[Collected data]
■ ■ ■ ■ ■

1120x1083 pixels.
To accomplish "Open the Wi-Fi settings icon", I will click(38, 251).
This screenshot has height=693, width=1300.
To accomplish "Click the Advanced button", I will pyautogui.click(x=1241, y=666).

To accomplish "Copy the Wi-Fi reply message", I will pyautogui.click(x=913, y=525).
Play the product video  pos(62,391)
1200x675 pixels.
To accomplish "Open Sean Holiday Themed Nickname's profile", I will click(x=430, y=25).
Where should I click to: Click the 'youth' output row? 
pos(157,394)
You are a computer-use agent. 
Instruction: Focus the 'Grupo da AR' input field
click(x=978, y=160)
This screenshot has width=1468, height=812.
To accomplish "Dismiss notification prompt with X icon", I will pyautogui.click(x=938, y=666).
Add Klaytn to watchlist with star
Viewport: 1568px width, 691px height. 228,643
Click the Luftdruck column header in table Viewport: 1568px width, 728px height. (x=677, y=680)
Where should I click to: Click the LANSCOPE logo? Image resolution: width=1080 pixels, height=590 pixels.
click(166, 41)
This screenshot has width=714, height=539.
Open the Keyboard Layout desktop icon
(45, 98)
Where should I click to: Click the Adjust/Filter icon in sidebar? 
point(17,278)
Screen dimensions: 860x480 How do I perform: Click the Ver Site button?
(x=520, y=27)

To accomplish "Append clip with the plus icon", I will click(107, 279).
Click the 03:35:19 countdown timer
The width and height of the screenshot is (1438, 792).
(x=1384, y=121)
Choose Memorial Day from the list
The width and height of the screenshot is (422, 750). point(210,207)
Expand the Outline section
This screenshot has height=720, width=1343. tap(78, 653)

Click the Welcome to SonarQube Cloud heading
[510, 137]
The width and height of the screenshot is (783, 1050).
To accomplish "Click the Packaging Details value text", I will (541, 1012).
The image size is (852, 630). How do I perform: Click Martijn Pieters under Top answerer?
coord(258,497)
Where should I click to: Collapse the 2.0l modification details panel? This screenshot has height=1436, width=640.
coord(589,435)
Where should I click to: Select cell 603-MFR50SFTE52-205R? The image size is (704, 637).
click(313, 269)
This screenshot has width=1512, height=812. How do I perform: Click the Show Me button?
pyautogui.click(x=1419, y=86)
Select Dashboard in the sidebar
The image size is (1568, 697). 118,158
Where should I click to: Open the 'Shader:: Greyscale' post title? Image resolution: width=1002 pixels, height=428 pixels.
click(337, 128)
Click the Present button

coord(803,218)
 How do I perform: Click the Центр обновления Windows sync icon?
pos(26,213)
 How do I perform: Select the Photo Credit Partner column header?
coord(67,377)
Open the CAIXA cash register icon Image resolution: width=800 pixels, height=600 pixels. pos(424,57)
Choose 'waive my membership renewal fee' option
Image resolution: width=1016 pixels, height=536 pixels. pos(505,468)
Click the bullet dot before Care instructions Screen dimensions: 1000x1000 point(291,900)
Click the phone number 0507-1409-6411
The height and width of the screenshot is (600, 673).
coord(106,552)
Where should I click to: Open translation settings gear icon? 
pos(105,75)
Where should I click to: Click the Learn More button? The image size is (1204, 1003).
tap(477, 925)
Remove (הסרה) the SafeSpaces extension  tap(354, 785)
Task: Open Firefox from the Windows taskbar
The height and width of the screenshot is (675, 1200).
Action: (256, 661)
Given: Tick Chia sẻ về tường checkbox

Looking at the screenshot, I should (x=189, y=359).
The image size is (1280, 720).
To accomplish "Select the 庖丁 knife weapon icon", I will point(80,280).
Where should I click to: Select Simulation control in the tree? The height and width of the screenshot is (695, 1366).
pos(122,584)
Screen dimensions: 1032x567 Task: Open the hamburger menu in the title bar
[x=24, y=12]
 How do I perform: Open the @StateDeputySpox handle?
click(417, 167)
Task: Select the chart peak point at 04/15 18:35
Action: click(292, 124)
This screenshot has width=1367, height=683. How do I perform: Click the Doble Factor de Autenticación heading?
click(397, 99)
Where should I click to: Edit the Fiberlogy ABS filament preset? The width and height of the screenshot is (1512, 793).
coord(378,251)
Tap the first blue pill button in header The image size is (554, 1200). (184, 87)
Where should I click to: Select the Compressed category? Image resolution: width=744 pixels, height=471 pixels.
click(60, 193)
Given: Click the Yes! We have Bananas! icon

■ ■ ■ ■ ■

• [Problem to work on] Exactly as they stand above, repeat all the records.

• [Output of the exercise]
1120x1083 pixels.
To accomplish "Open the Wi-Fi settings icon", I will click(38, 251).
This screenshot has height=693, width=1300.
To accomplish "Click the Advanced button", I will pyautogui.click(x=1241, y=666).

To accomplish "Copy the Wi-Fi reply message", I will pyautogui.click(x=913, y=525).
Play the product video  pos(62,391)
1200x675 pixels.
To accomplish "Open Sean Holiday Themed Nickname's profile", I will click(x=430, y=25).
Where should I click to: Click the 'youth' output row? 
pos(157,394)
You are a computer-use agent. 
Instruction: Focus the 'Grupo da AR' input field
click(x=978, y=160)
This screenshot has width=1468, height=812.
To accomplish "Dismiss notification prompt with X icon", I will pyautogui.click(x=938, y=666).
Add Klaytn to watchlist with star
Viewport: 1568px width, 691px height. 228,643
Click the Luftdruck column header in table Viewport: 1568px width, 728px height. (x=677, y=680)
Where should I click to: Click the LANSCOPE logo? Image resolution: width=1080 pixels, height=590 pixels.
click(166, 41)
This screenshot has width=714, height=539.
Open the Keyboard Layout desktop icon
(45, 98)
Where should I click to: Click the Adjust/Filter icon in sidebar? 
point(17,278)
Screen dimensions: 860x480 How do I perform: Click the Ver Site button?
(x=520, y=27)

To accomplish "Append clip with the plus icon", I will click(107, 279).
Click the 03:35:19 countdown timer
The width and height of the screenshot is (1438, 792).
(x=1384, y=121)
Choose Memorial Day from the list
The width and height of the screenshot is (422, 750). point(210,207)
Expand the Outline section
This screenshot has height=720, width=1343. tap(78, 653)

Click the Welcome to SonarQube Cloud heading
[510, 137]
The width and height of the screenshot is (783, 1050).
To accomplish "Click the Packaging Details value text", I will (541, 1012).
The image size is (852, 630). How do I perform: Click Martijn Pieters under Top answerer?
coord(258,497)
Where should I click to: Collapse the 2.0l modification details panel? This screenshot has height=1436, width=640.
coord(589,435)
Where should I click to: Select cell 603-MFR50SFTE52-205R? The image size is (704, 637).
click(313, 269)
This screenshot has width=1512, height=812. How do I perform: Click the Show Me button?
pyautogui.click(x=1419, y=86)
Select Dashboard in the sidebar
The image size is (1568, 697). 118,158
Where should I click to: Open the 'Shader:: Greyscale' post title? Image resolution: width=1002 pixels, height=428 pixels.
click(337, 128)
Click the Present button

coord(803,218)
 How do I perform: Click the Центр обновления Windows sync icon?
pos(26,213)
 How do I perform: Select the Photo Credit Partner column header?
coord(67,377)
Open the CAIXA cash register icon Image resolution: width=800 pixels, height=600 pixels. pos(424,57)
Choose 'waive my membership renewal fee' option
Image resolution: width=1016 pixels, height=536 pixels. pos(505,468)
Click the bullet dot before Care instructions Screen dimensions: 1000x1000 point(291,900)
Click the phone number 0507-1409-6411
The height and width of the screenshot is (600, 673).
coord(106,552)
Where should I click to: Open translation settings gear icon? 
pos(105,75)
Where should I click to: Click the Learn More button? The image size is (1204, 1003).
tap(477, 925)
Remove (הסרה) the SafeSpaces extension  tap(354, 785)
Task: Open Firefox from the Windows taskbar
The height and width of the screenshot is (675, 1200).
Action: (256, 661)
Given: Tick Chia sẻ về tường checkbox

Looking at the screenshot, I should (x=189, y=359).
The image size is (1280, 720).
To accomplish "Select the 庖丁 knife weapon icon", I will point(80,280).
Where should I click to: Select Simulation control in the tree? The height and width of the screenshot is (695, 1366).
pos(122,584)
Screen dimensions: 1032x567 Task: Open the hamburger menu in the title bar
[x=24, y=12]
 How do I perform: Open the @StateDeputySpox handle?
click(417, 167)
Task: Select the chart peak point at 04/15 18:35
Action: click(292, 124)
This screenshot has width=1367, height=683. How do I perform: Click the Doble Factor de Autenticación heading?
click(397, 99)
Where should I click to: Edit the Fiberlogy ABS filament preset? The width and height of the screenshot is (1512, 793).
coord(378,251)
Tap the first blue pill button in header The image size is (554, 1200). (184, 87)
Where should I click to: Select the Compressed category? Image resolution: width=744 pixels, height=471 pixels.
click(60, 193)
Given: Click the Yes! We have Bananas! icon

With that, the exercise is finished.